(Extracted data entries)
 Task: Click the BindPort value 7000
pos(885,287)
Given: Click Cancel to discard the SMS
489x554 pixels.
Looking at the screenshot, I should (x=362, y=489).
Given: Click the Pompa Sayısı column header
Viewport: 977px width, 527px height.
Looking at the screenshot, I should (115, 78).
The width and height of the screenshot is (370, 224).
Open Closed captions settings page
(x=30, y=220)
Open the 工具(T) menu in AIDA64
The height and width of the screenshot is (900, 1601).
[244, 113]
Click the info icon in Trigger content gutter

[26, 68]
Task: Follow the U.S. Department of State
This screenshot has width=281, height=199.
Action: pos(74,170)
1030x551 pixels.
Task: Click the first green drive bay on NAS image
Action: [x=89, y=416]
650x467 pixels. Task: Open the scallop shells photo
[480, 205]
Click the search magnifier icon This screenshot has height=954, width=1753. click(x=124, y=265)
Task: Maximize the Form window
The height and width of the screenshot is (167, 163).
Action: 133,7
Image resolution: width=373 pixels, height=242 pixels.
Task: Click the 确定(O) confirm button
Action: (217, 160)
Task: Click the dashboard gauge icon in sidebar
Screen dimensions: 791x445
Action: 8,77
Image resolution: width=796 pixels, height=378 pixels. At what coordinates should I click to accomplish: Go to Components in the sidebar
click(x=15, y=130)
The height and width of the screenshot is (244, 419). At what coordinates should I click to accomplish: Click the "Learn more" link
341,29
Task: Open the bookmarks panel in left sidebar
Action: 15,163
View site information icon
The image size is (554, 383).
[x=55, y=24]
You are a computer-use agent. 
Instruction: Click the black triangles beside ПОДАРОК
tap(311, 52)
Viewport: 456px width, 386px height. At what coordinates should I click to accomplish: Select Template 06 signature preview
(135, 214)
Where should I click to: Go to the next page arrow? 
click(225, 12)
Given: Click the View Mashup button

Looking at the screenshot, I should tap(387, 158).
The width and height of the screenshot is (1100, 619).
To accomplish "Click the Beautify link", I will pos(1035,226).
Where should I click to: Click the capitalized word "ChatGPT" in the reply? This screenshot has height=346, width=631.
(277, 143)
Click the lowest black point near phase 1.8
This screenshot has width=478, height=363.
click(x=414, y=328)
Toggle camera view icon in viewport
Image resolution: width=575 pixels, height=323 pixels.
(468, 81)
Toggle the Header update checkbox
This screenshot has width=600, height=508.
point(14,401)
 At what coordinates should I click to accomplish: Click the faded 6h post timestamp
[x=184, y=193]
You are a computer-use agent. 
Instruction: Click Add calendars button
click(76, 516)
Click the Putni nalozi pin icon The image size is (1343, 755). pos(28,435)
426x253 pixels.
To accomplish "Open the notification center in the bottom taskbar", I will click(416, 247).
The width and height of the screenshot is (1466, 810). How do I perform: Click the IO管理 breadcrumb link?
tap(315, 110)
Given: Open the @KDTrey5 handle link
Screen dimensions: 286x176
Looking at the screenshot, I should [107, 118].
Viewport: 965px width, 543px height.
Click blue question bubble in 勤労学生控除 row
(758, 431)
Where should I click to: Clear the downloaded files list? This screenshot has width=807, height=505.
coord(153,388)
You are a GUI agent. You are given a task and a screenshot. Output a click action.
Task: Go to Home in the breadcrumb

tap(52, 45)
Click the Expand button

■ YOUR INSTRUCTIONS ■
Put every line of the records into a Markdown table with the columns Number and Record line, numbering each row and leaving out blank lines.

■ RESULT OF THE EXERCISE ■
| Number | Record line |
|---|---|
| 1 |  Task: Click the BindPort value 7000 |
| 2 | pos(885,287) |
| 3 | Given: Click Cancel to discard the SMS |
| 4 | 489x554 pixels. |
| 5 | Looking at the screenshot, I should (x=362, y=489). |
| 6 | Given: Click the Pompa Sayısı column header |
| 7 | Viewport: 977px width, 527px height. |
| 8 | Looking at the screenshot, I should (115, 78). |
| 9 | The width and height of the screenshot is (370, 224). |
| 10 | Open Closed captions settings page |
| 11 | (x=30, y=220) |
| 12 | Open the 工具(T) menu in AIDA64 |
| 13 | The height and width of the screenshot is (900, 1601). |
| 14 | [244, 113] |
| 15 | Click the info icon in Trigger content gutter |
| 16 | [26, 68] |
| 17 | Task: Follow the U.S. Department of State |
| 18 | This screenshot has width=281, height=199. |
| 19 | Action: pos(74,170) |
| 20 | 1030x551 pixels. |
| 21 | Task: Click the first green drive bay on NAS image |
| 22 | Action: [x=89, y=416] |
| 23 | 650x467 pixels. Task: Open the scallop shells photo |
| 24 | [480, 205] |
| 25 | Click the search magnifier icon This screenshot has height=954, width=1753. click(x=124, y=265) |
| 26 | Task: Maximize the Form window |
| 27 | The height and width of the screenshot is (167, 163). |
| 28 | Action: 133,7 |
| 29 | Image resolution: width=373 pixels, height=242 pixels. |
| 30 | Task: Click the 确定(O) confirm button |
| 31 | Action: (217, 160) |
| 32 | Task: Click the dashboard gauge icon in sidebar |
| 33 | Screen dimensions: 791x445 |
| 34 | Action: 8,77 |
| 35 | Image resolution: width=796 pixels, height=378 pixels. At what coordinates should I click to accomplish: Go to Components in the sidebar |
| 36 | click(x=15, y=130) |
| 37 | The height and width of the screenshot is (244, 419). At what coordinates should I click to accomplish: Click the "Learn more" link |
| 38 | 341,29 |
| 39 | Task: Open the bookmarks panel in left sidebar |
| 40 | Action: 15,163 |
| 41 | View site information icon |
| 42 | The image size is (554, 383). |
| 43 | [x=55, y=24] |
| 44 | You are a computer-use agent.  |
| 45 | Instruction: Click the black triangles beside ПОДАРОК |
| 46 | tap(311, 52) |
| 47 | Viewport: 456px width, 386px height. At what coordinates should I click to accomplish: Select Template 06 signature preview |
| 48 | (135, 214) |
| 49 | Where should I click to: Go to the next page arrow?  |
| 50 | click(225, 12) |
| 51 | Given: Click the View Mashup button |
| 52 | Looking at the screenshot, I should tap(387, 158). |
| 53 | The width and height of the screenshot is (1100, 619). |
| 54 | To accomplish "Click the Beautify link", I will pos(1035,226). |
| 55 | Where should I click to: Click the capitalized word "ChatGPT" in the reply? This screenshot has height=346, width=631. |
| 56 | (277, 143) |
| 57 | Click the lowest black point near phase 1.8 |
| 58 | This screenshot has width=478, height=363. |
| 59 | click(x=414, y=328) |
| 60 | Toggle camera view icon in viewport |
| 61 | Image resolution: width=575 pixels, height=323 pixels. |
| 62 | (468, 81) |
| 63 | Toggle the Header update checkbox |
| 64 | This screenshot has width=600, height=508. |
| 65 | point(14,401) |
| 66 |  At what coordinates should I click to accomplish: Click the faded 6h post timestamp |
| 67 | [x=184, y=193] |
| 68 | You are a computer-use agent.  |
| 69 | Instruction: Click Add calendars button |
| 70 | click(76, 516) |
| 71 | Click the Putni nalozi pin icon The image size is (1343, 755). pos(28,435) |
| 72 | 426x253 pixels. |
| 73 | To accomplish "Open the notification center in the bottom taskbar", I will click(416, 247). |
| 74 | The width and height of the screenshot is (1466, 810). How do I perform: Click the IO管理 breadcrumb link? |
| 75 | tap(315, 110) |
| 76 | Given: Open the @KDTrey5 handle link |
| 77 | Screen dimensions: 286x176 |
| 78 | Looking at the screenshot, I should [107, 118]. |
| 79 | Viewport: 965px width, 543px height. |
| 80 | Click blue question bubble in 勤労学生控除 row |
| 81 | (758, 431) |
| 82 | Where should I click to: Clear the downloaded files list? This screenshot has width=807, height=505. |
| 83 | coord(153,388) |
| 84 | You are a GUI agent. You are given a task and a screenshot. Output a click action. |
| 85 | Task: Go to Home in the breadcrumb |
| 86 | tap(52, 45) |
| 87 | Click the Expand button |